Connie Loizos: Can you talk a little bit more about what you expected the reaction to chat GPT to be and also would you prefer that there wasn’t so much hype? Is that potentially detrimental to the company and to what you’re trying to do?

Sam Altman: Yeah, I would have expected maybe one order of magnitude less of everything. Like one order of magnitude less of hype, one order of magnitude less of users. Yeah, I would have expected sort of one order of magnitude less on everything.

And I think less hype is probably better, just as a general rule. But one of the sort of strange things about these technologies is they are impressive but not robust. And so you use them in a first demo. You kind of have this very impressive, like wow, this is like incredible and ready to go.

You use them 100 times, you see the weaknesses. And so I think people can get a much, sort of a false impression of how good they are.

However, that’s all gonna get better. The critics who point these problems out and say, well, this is why it’s like, all like fake news or whatever, are equally wrong.

And so I think it’s good in the sense that people are updating to this, thinking hard about it and all of that.”

StrictlyVC in conversation with Sam Altman, part two (OpenAI)

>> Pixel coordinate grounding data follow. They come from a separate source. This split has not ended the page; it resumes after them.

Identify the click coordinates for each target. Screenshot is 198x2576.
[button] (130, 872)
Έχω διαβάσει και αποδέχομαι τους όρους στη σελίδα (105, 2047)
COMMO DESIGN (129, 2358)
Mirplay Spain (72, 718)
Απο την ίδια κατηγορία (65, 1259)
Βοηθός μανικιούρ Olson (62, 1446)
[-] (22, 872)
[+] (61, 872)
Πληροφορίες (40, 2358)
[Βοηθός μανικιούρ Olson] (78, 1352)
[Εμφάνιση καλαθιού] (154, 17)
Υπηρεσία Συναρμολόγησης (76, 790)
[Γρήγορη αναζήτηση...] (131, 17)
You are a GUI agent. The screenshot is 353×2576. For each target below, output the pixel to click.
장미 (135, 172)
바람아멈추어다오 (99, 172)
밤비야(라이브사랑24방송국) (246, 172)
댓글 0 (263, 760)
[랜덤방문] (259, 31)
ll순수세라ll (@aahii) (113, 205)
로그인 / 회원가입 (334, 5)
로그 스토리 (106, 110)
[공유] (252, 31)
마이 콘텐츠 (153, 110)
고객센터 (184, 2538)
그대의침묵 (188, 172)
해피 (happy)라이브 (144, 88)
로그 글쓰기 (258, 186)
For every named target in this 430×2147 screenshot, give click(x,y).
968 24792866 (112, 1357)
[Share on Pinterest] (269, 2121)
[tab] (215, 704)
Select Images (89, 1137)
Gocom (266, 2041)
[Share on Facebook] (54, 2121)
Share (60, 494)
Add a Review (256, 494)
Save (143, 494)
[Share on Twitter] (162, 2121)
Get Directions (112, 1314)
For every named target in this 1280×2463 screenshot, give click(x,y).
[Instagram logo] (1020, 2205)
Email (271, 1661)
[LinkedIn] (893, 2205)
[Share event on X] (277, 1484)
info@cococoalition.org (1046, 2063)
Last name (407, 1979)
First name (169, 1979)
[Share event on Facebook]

Hey, maybe this is all smoke and mirrors. Time will tell. If it is, I wanna see how that plays out, too. Because what a doozie it will end up being.

Meanwhile, you can have a perfectly pleasant with an extremely well-read Large Language Model, in which some incredibly emergent behavior appears to be happening. You can ask it questions. It replies. You can ask follow-up questions. It remembers what you were talking about five minutes ago.

I’ve been using it to, believe it or not, help me in social situations where I’m not sure what the “right thing” is to do. It’s provided me with reasonable advice that I get to choose whether to follow, or not.

Whether we use it for good or ill, is really up to us.

There’s an old-timey divination practice that seems appropriate here. When presented with a choice, flip a coin; and instead of doing what the coin tells you, think about how you feel about whichever option the coin chose. That is divination worth taking into serious consideration.

Do with that what you will.

🤠

  1. I used this useful website to remove the background on the image of Apple’s HomePod.